В 1841 году был основан «Панч» с Марком Лемоном в качестве редактора и Ли в штате; и для Лича присоединиться было лишь вопросом времени. Его первые попытки были пробными, но к 1844 году, когда Теккерей также стал силой в штате, он стал сильным человеком газеты, и сильным человеком он оставался до своей смерти двадцать лет спустя. «Панч» имел отличный персонал, мужество и здравые идеи, но без солнечной человечности Лича неделя за неделей вряд ли он завоевал бы такую полную популярность и доверие. Именно он, больше, чем любой другой участник, донес это до сердца нации.

Мультфильмы Лича по большей части предлагались ему, как результат обсуждения вокруг Дерева красного дерева (которое сделано из сосны); но в большей степени, вероятно, чем у любого из его коллег или преемников, социальные рисунки, по которым он сейчас наиболее известен и по которым он будет жить, были плодами его собственного наблюдения, визуального и слухового. То есть он предоставлял слова, а также рисунки. Он также следовал по пути наименьшего сопротивления. Ему было достаточно счесть инцидент забавным, записать его, и к тому времени, когда он проходил через этот фильтр — смесь гуманного понимания и гуманного веселья, — который он хранил в своем мозгу, он был обеспечен приемом и читателями «Панча». Сегодня газета немного более требовательна, немного более сложна: следствие, возможно, в некоторой мере, плодовитости и универсальности ее раннего гиганта, который предвосхитил так много шуток. Сегодня, как случается, больше духа Лича в «Life», где абсурд ради самого себя культивируется в большей степени. Но в течение двадцати лет этот дух пронизывал и доминировал в «Панче». Лич имел отличный шанс, и он поднялся до него.
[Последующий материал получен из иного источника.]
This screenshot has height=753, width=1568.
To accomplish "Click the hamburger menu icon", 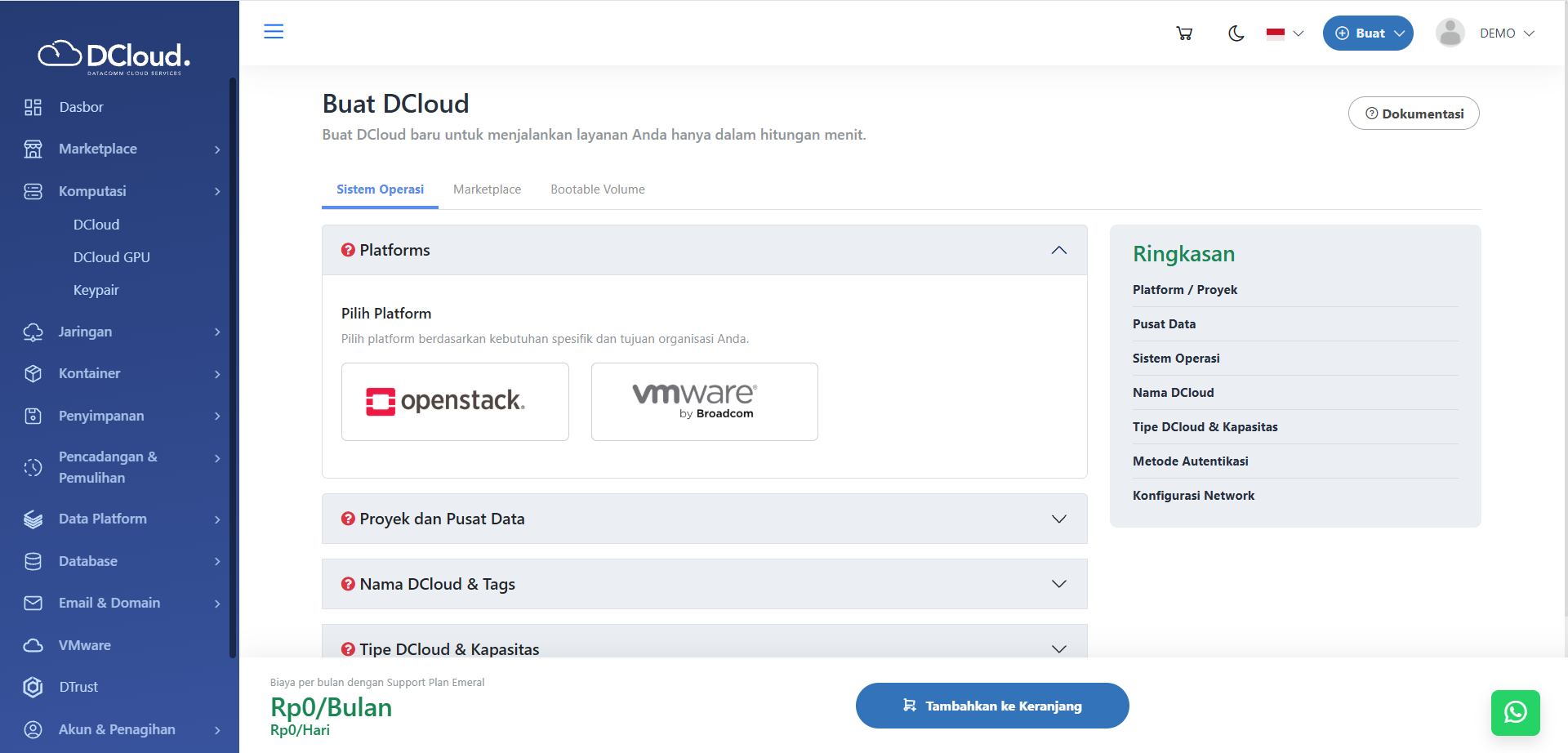I will point(274,32).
Никогда прежде вещи не были сделаны так легко для сатирического художника с бдительными глазами. Хогарт должен был планировать и бороться, чтобы представить свои гравюры публике; Гилрей и Роулендсон имели только продавцов эстампов в качестве средства; но Лич имел редактора, который ценил его и давал ему свободу, и работодателей, которые платили щедро, в то время как его работа появлялась в газете, которая увеличивала свой тираж с каждым номером. То есть он знал, что у него есть аудитория: немалый стимул. Результат в том, что «Картины жизни и характера» — это самый полный обзор социальной Англии его времен, который когда-либо делал или, вероятно, сделает любой художник.

Сегодня эта неисчерпаемая работа в трех огромных томах распродана, но никогда не было книги, которая лучше заслуживала бы постоянной доступности. Это памятник Лича, и у него нет другого. Учишься из него, смеясь самым честным смехом, как закоренелый плагиатор у самой себя госпожа Мода. Количество рисунков, которые требуют лишь малейшего модернизирующего изменения, чтобы быть убедительными сейчас, необычно. Лич ничего не упустил; и мир всегда возвращается на круги своя.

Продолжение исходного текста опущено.